To sum up. All this means that in early Christianity history is swallowed up in eschatology. The early Christian community understands itself not as a historical but as an eschatological phenomenon. It is conscious that it belongs no longer to the present world but to the new Aeon which is at the door. The question then is how long this consciousness can remain vivid how long the expectation of the imminent end of the world can remain unshaken.

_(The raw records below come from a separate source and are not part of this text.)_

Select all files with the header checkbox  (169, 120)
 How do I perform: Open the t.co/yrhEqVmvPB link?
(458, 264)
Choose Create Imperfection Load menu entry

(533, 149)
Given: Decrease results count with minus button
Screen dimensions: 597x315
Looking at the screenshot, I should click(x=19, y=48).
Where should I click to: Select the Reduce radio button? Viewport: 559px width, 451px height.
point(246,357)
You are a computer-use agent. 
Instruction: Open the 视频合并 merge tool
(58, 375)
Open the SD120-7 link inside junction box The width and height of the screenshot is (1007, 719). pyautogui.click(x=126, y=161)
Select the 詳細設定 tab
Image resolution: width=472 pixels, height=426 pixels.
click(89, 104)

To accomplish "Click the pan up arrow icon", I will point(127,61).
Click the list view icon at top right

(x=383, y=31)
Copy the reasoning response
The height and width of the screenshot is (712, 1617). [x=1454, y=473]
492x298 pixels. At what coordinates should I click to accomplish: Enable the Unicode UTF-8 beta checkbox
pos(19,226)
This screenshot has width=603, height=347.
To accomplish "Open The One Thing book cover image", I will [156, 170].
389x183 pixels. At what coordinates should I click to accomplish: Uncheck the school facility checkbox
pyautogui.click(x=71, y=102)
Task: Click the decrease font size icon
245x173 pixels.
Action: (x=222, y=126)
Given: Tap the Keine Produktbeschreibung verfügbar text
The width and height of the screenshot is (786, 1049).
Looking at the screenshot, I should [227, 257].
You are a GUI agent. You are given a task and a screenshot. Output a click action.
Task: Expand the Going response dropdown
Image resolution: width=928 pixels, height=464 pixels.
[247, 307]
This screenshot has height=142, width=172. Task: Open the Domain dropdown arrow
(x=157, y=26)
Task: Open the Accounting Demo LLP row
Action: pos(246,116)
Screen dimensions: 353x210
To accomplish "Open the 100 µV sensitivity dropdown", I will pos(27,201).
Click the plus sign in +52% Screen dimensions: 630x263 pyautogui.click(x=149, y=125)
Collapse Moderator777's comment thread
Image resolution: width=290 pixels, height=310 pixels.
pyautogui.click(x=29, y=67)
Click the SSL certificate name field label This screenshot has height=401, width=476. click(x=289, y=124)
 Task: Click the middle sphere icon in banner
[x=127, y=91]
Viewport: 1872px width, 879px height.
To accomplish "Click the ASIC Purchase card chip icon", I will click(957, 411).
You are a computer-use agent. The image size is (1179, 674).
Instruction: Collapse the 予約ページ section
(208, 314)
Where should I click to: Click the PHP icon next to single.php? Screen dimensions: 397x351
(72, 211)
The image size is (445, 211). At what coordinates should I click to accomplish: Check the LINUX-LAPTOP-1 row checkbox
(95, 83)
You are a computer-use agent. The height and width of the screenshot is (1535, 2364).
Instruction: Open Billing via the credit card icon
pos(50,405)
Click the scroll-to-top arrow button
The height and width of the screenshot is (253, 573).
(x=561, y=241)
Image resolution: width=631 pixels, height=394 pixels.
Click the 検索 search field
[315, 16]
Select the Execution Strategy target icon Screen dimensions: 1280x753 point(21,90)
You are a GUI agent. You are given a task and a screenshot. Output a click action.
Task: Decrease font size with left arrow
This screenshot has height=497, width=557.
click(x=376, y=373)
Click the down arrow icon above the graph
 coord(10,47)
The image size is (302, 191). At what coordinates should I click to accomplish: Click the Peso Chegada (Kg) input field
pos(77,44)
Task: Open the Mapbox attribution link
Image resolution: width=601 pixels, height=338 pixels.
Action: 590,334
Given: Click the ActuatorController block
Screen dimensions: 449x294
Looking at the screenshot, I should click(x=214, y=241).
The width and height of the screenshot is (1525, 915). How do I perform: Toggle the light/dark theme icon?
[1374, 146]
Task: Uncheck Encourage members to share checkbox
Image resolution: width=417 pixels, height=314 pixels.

Obviously the fact that the expected coming of Christ failed to take place gave rise to disappointment and doubt. Therefore the admonitions and warnings to be vigilant and not to grow weary increased. The struggle against doubt became important—the doubt which says: ‘Where is the promise of his coming? For ever since the fathers fell asleep all things have continued as they were from the beginning of creation’ (2 Peter iii. 4). The answer is that God reckons with other times than men for ‘with the Lord one day is as a thousand years and a thousand years as one day’. And furthermore we must consider the forbearance of God who does not wish ‘that any should perish but that all should reach repentance’. Elsewhere it is simply said that the counsel of God is hidden: ‘of that day or that hour no one knows not even the angels in heaven nor the Son but only the Father’ (Mark xiii. 32). But such answers could not provide a solution of the problem for any length of time.